= TO BE DONE =
Please rewrite the records below, replacing "strategy" with "approach" and leaving everything else unchanged.

= DATASET RECORDS =
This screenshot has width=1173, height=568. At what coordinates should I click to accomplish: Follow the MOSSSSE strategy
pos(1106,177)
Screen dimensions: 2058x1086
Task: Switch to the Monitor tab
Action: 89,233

= FINAL RESULT =
This screenshot has width=1173, height=568. At what coordinates should I click to accomplish: Follow the MOSSSSE approach
pos(1106,177)
Screen dimensions: 2058x1086
Task: Switch to the Monitor tab
Action: 89,233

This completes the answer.